Nella liturgia viene ricordato il 14 novembre
Preghiera
O Dio, che hai arricchito san Giuseppe Pignatelli di una
invincibile fortezza d'animo nelle avversità, perché potesse radunare i
confratelli dispersi, concedi che anche noi, sostenuti dall'aiuto fraterno,
rimaniamo, attraverso ogni vicissitudine, fedeli alla nostra vocazione.
I Pignatelli stabilitisi a Saragozza nel sec. XVII erano un ramo di una
nobile famiglia medievale del regno di Napoli, la quale aveva dato recentemente
al pontificato romano il papa Innocenzo XII (1691-1700).
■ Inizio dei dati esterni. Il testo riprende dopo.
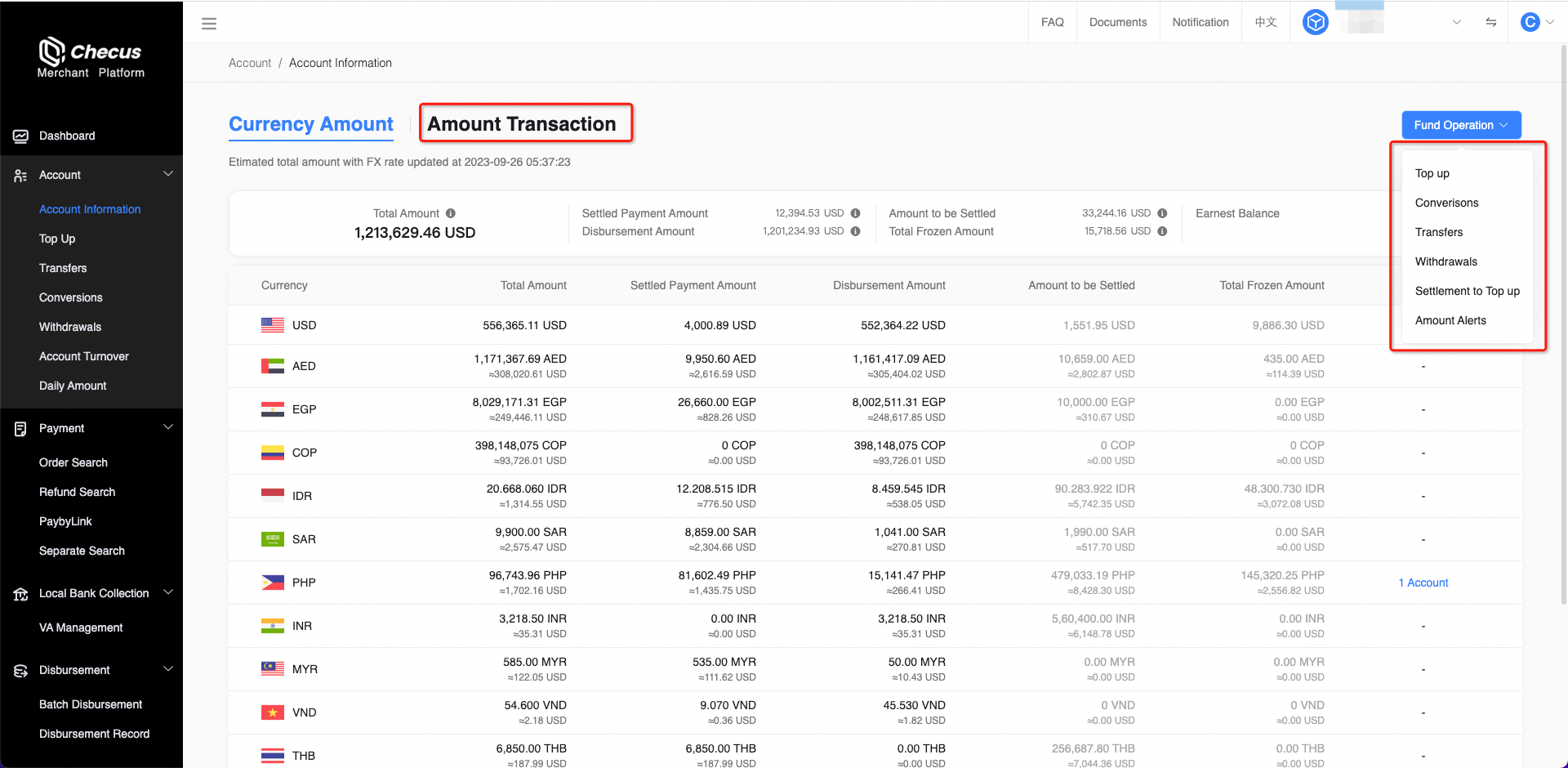Select Withdrawals from Fund Operation menu
The width and height of the screenshot is (1568, 768).
tap(1446, 261)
Don Antonio Pignatelli,
padre del santo, proveniva dal ramo ducale di Monteleone; sua moglie, donna
María Francisca Moncayo Femández de Heredia y Blanes, Grande di Spagna,
contessa di Fuentes e marchesa di Mora e di Coscojuela, raccoglieva il sangue e
gli stemmi di due grandi famiglie: quella aragonese degli Heredia e quella
catalana dei Blanes, entrambe stirpi di militari e di umanisti fin dagli albori
del primo Umanesimo italiano.
G. (non Giuseppe Maria), il settimo degli otto figli di don Antonio e donna
María Francisca, nacque nel palazzo avito dei conti di Fuentes a Saragozza il
27 dic. 1737. A soli quattro anni perdette la madre e suo padre ritornò con la
famiglia a Napoli, dove l'unica figlia, Maria Francesca, contessa dell'Acerra,
curò per due o tre anni l'educazione dei fratelli minori G. e Nicola. Morto
pure il genitore, il fratello maggiore, conte di Fuentes, li riportò a
Saragozza, dove studiarono nel collegio dei Gesuiti e dove, tutti e due,
decisero di abbracciare la vita dei loro maestri.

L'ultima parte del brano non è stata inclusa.